Ashbury Railway Carriage and Iron Co. Ltd., in the object clause of its MOA had stated that the object of the incorporation of the company was ‘to make or sell, or lend, or hire, railway carriages and waggons, and all kinds of railway plants, fittings, machinery and rolling stock; to carry on the business of the mechanical engineers and the general contractors; to purchase and sell, as merchants, timber, coal, metals, or other materials; and to buy and sell any such materials on commission, or as agents.’ The directors of the company entered into a contract with Riches, wherein a railway line was to be constructed in Belgium, and the contract was for the financing of the construction. The Clause 4 of the object clause specifically mentioned that beyond the scope of the above-mentioned clause, there was a need of a special resolution to indulge in any activity which was beyond the scope of this clause of the object clause in the MOA. However, the company superseded this requirement and agreed to give Riches the loan and financing they needed to build the railway line. The contract which was thus entered into by the company was ratified by all the members of the company. However, later on, the company reneged on their side of the deal repudiating the contract that was entered into by the company and Riches. Riches sued the company for the breach of the contract and claimed damages.
Whether the company can enter into a contract which is beyond the scope of the object clause in the MOA of the company?
Summary of Judgement
The House of Lords held that the objectives of the company as mentioned in the object clause of the company’s MOA were absolute.
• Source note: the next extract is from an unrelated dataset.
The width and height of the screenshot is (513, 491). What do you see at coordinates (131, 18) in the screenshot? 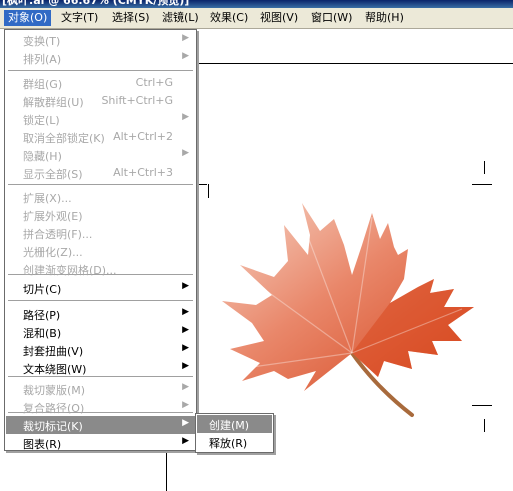
I see `menu-select: 选择(S)` at bounding box center [131, 18].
House of Lords, in this case, applied this same principle and held that the contract which had been entered into by the company was beyond the scope of the object clause of the MOA of the company. The House of Lords also held that by entering into the concerned contract with Riches, the company was in breach of the clauses that had been included in the constitution of the Company. The clauses that were included in the MOA did not allow the company to make a contract. Keeping this in mind, the House of Lords held that the transaction concerned here was invalid, and thus, consequentially held that the contract shall have no legal effect for the company or the Riches. The judgment resulted in a defeat for Riches to have the contract enforced since there could not be any breach. This was due to the fact that there could not have been any contract to be breached in the first place.
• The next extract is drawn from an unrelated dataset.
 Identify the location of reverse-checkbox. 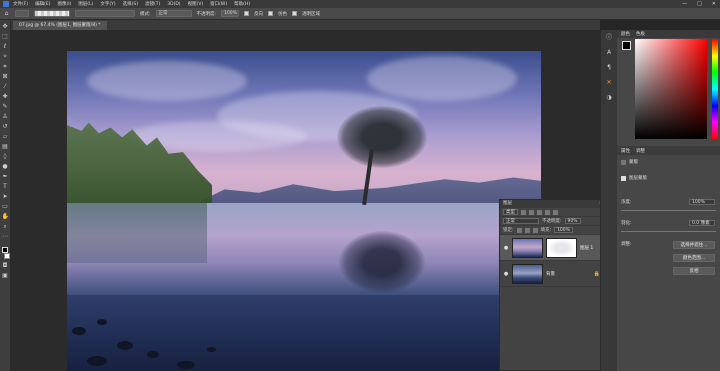
(247, 14). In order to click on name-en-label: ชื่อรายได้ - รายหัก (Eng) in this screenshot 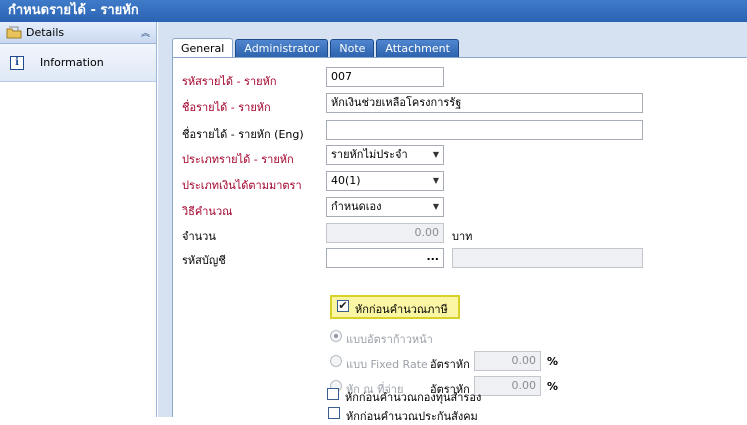, I will do `click(243, 134)`.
The judgment laid down, in this case, laid the foundation of the rule of ‘ultra vires’, which meant that the company was only allowed to do what it had been enabled to do in the object clause of the MOA. Even if in this case, if the contract which the company entered into had been included as an allowed transaction in the object clause, the same might have been allowed. The rules, however, presented a lot of problems for those who were supposed to deal with these companies. The MOA of the company is placed with the Registrar of Companies, and anyone seeking to enter into a transaction with a company would have had to access that concerned MOA from the Registrar of Companies to ensure that the company was allowed to enter into such transaction, or they would find themselves in a position where they are stuck in an unenforceable contract which would be considered as void in the eyes of the law. The situation after the decision of the Ashbury case followed a period where the ultra vires rules were avoided from being used even further.
The Ashbury Railways case laid the foundation of the ultra vires rules and confined the acts of the company within the ambit of the object clause of the MOA. However, this was rendered moot to a great extent after the introduction of the changes in the Companies Act 2006, since Section 17 of the Act does not mandate any company to have a MOA. This has made this judgment rather unnecessary to be considered since this applies to all the companies incorporated under the amended Companies Act, 2006.